Department of Biostatistics, University of Pittsburgh, Pittsburgh, Pennsylvania 15261, USA.
Department of Statistics and Data Science, Carnegie Mellon University, Pittsburgh, Pennsylvania 15213, USA.
Genome Res. 2021 Oct;31(10):1807-1818. doi: 10.1101/gr.268722.120. Epub 2021 Apr 9.
When assessed over a large number of samples, bulk RNA sequencing provides reliable data for gene expression at the tissue level. Single-cell RNA sequencing (scRNA-seq) deepens those analyses by evaluating gene expression at the cellular level. Both data types lend insights into disease etiology. With current technologies, scRNA-seq data are known to be noisy. Constrained by costs, scRNA-seq data are typically generated from a relatively small number of subjects, which limits their utility for some analyses, such as identification of gene expression quantitative trait loci (eQTLs). To address these issues while maintaining the unique advantages of each data type, we develop a Bayesian method (bMIND) to integrate bulk and scRNA-seq data. With a prior derived from scRNA-seq data, we propose to estimate sample-level cell type-specific (CTS) expression from bulk expression data. The CTS expression enables large-scale sample-level downstream analyses, such as detection of CTS differentially expressed genes (DEGs) and eQTLs. Through simulations, we show that bMIND improves the accuracy of sample-level CTS expression estimates and increases the power to discover CTS DEGs when compared to existing methods. To further our understanding of two complex phenotypes, autism spectrum disorder and Alzheimer's disease, we apply bMIND to gene expression data of relevant brain tissue to identify CTS DEGs. Our results complement findings for CTS DEGs obtained from snRNA-seq studies, replicating certain DEGs in specific cell types while nominating other novel genes for those cell types. Finally, we calculate CTS eQTLs for 11 brain regions by analyzing Genotype-Tissue Expression Project data, creating a new resource for biological insights.

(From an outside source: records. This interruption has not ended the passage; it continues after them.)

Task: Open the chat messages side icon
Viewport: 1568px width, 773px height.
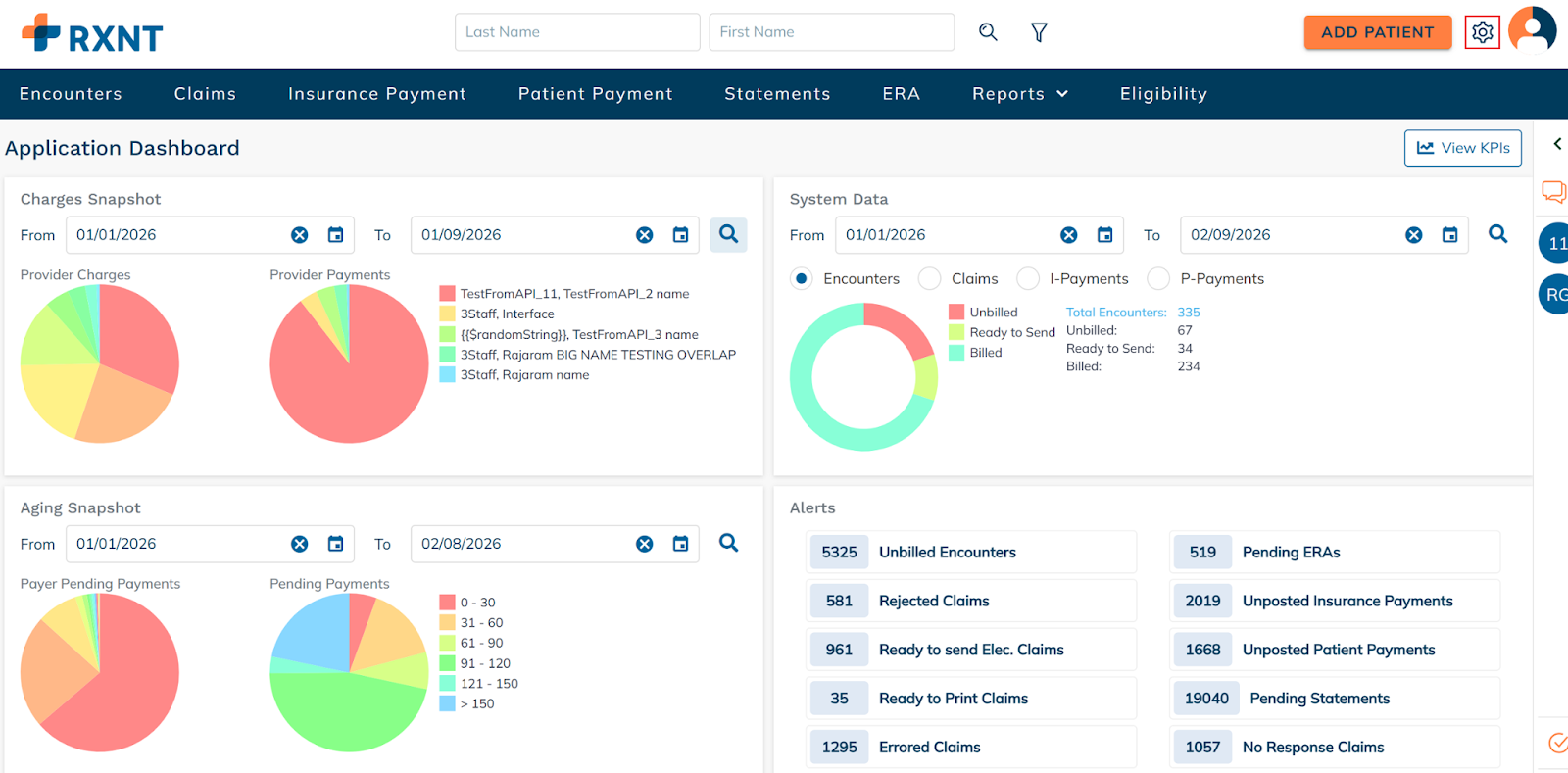Action: pos(1553,191)
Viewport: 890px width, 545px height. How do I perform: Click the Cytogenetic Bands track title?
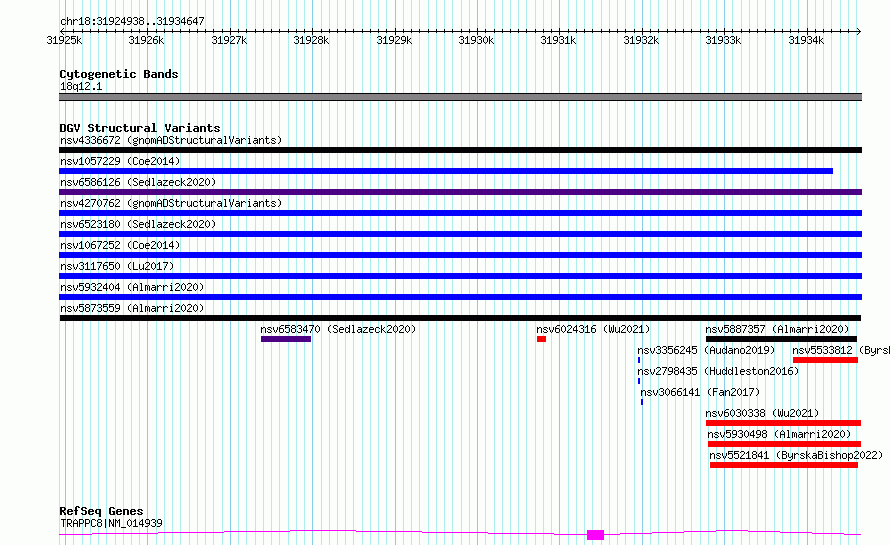[119, 74]
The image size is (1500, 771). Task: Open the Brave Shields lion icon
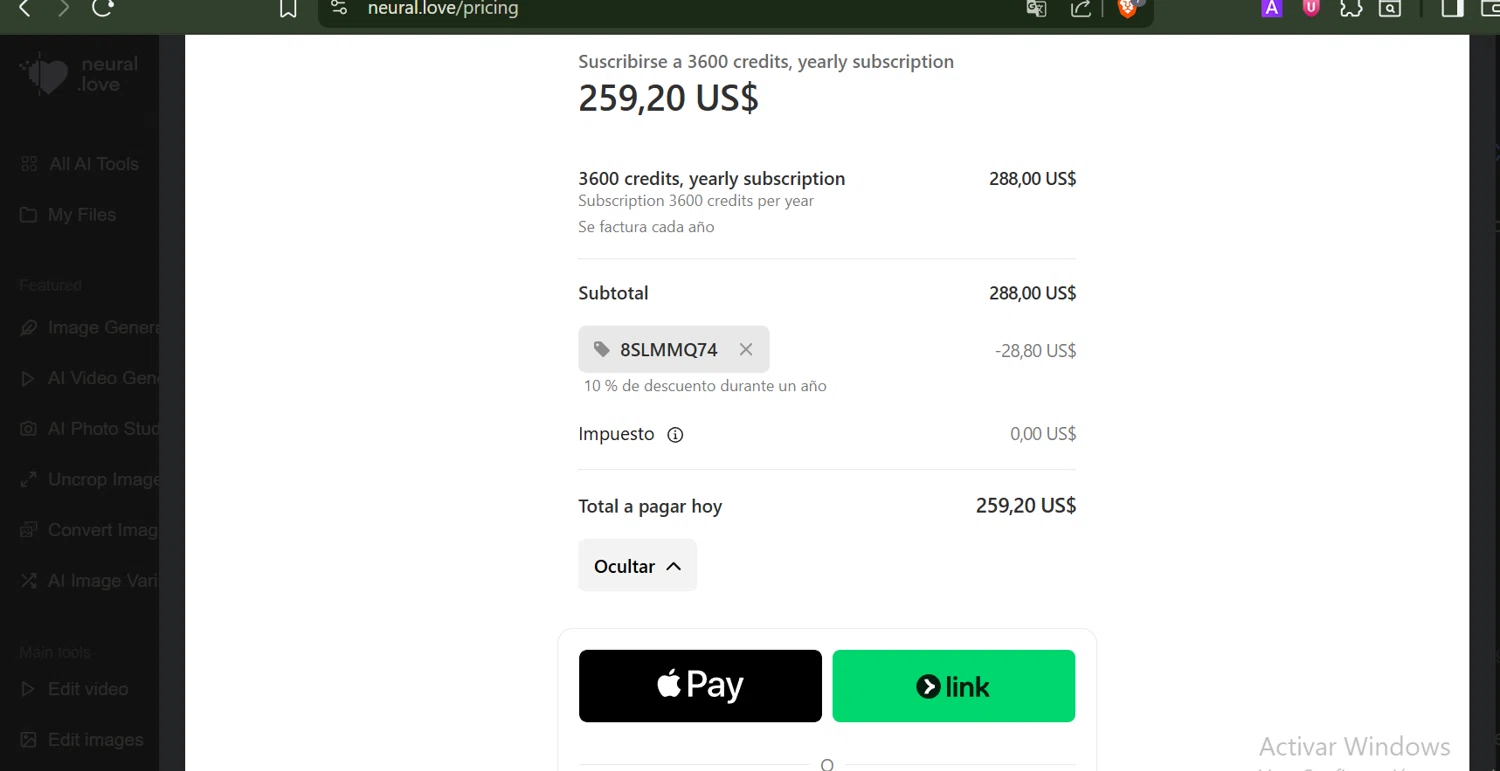point(1127,8)
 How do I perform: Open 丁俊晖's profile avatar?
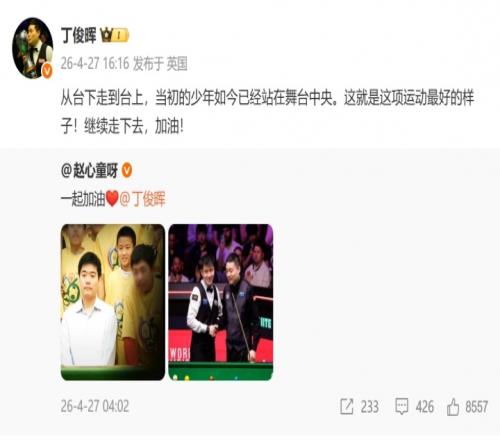click(x=32, y=48)
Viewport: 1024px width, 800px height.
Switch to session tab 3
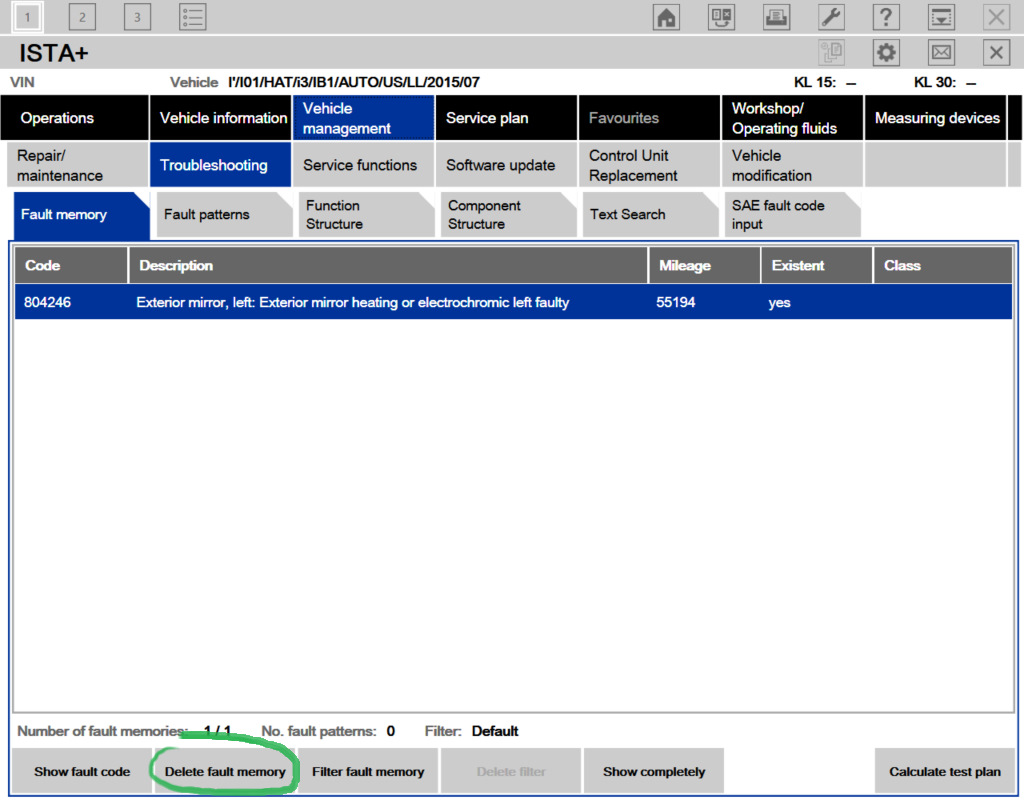click(137, 17)
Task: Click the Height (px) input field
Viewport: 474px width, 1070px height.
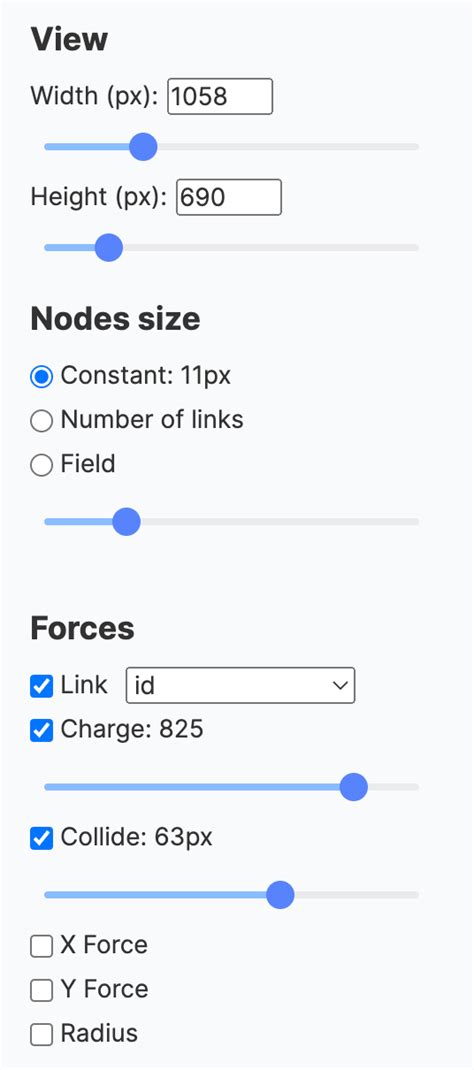Action: click(229, 197)
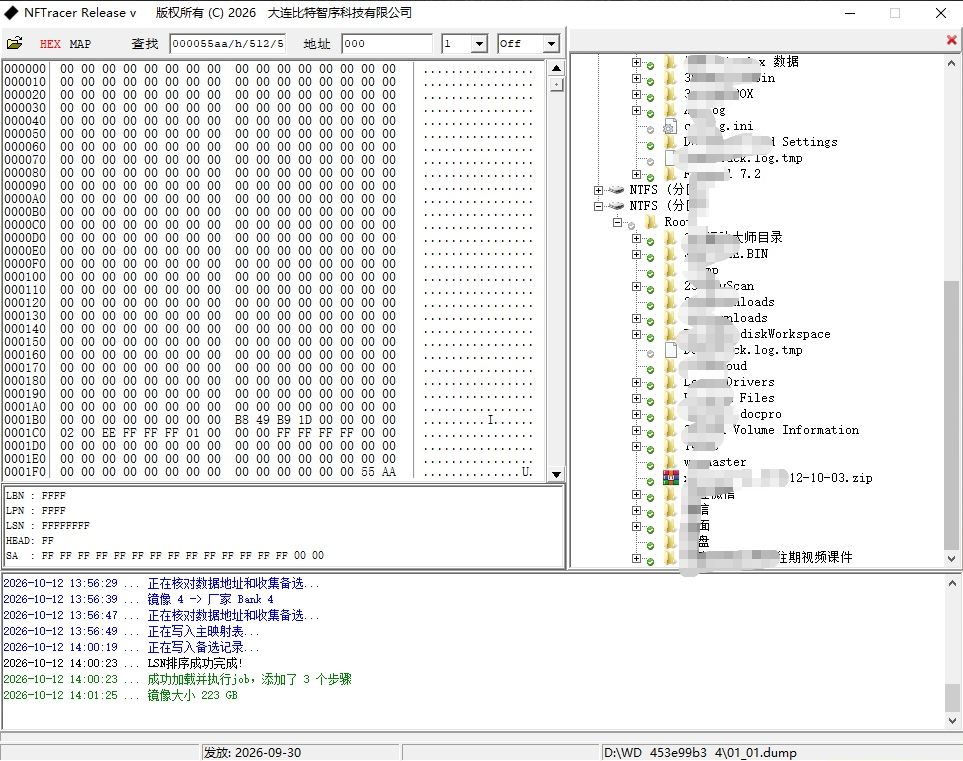Switch to MAP view
Viewport: 963px width, 761px height.
[80, 44]

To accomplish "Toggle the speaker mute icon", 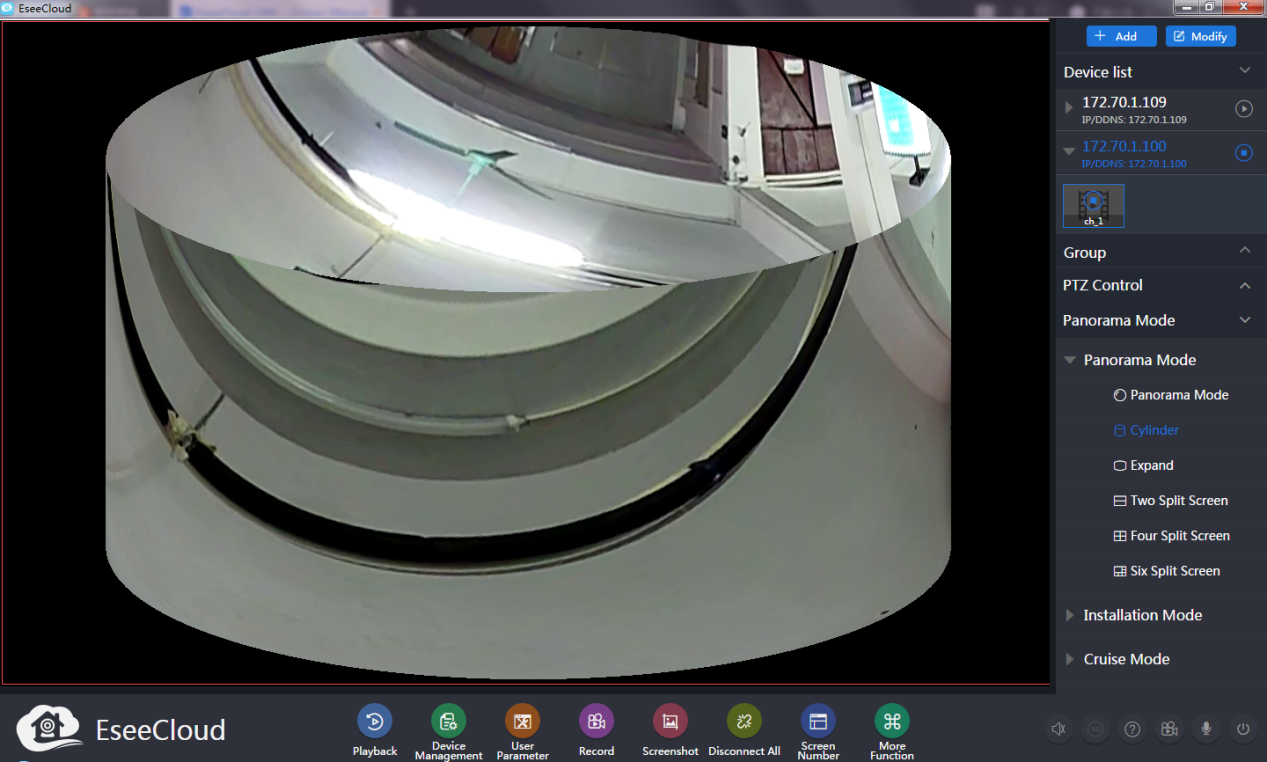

当评估大量样本时,批量 RNA 测序可提供组织水平基因表达的可靠数据。单细胞 RNA 测序 (scRNA-seq) 通过评估细胞水平的基因表达来深化这些分析。这两种数据类型都有助于深入了解疾病的病因。目前的技术已知 scRNA-seq 数据存在噪声。受成本限制,scRNA-seq 数据通常是从相对较少的个体中生成的,这限制了它们在某些分析中的应用,例如鉴定基因表达数量性状基因座 (eQTL)。为了解决这些问题,同时保持每种数据类型的独特优势,我们开发了一种贝叶斯方法 (bMIND) 来整合批量和 scRNA-seq 数据。利用来自 scRNA-seq 数据的先验知识,我们建议从批量表达数据中估计样本水平的细胞类型特异性 (CTS) 表达。CTS 表达使大规模样本水平的下游分析成为可能,例如检测 CTS 差异表达基因 (DEG) 和 eQTL。通过模拟,我们表明 bMIND 提高了样本水平 CTS 表达估计的准确性,并与现有方法相比,提高了发现 CTS DEG 的能力。为了进一步了解两种复杂表型,自闭症谱系障碍和阿尔茨海默病,我们将 bMIND 应用于相关脑组织的基因表达数据,以识别 CTS DEG。我们的结果补充了 snRNA-seq 研究中获得的 CTS DEG 结果,在特定细胞类型中复制了某些 DEG,同时为这些细胞类型提名了其他新基因。最后,我们通过分析基因型组织表达项目数据计算了 11 个大脑区域的 CTS eQTL,为生物学见解创造了新的资源。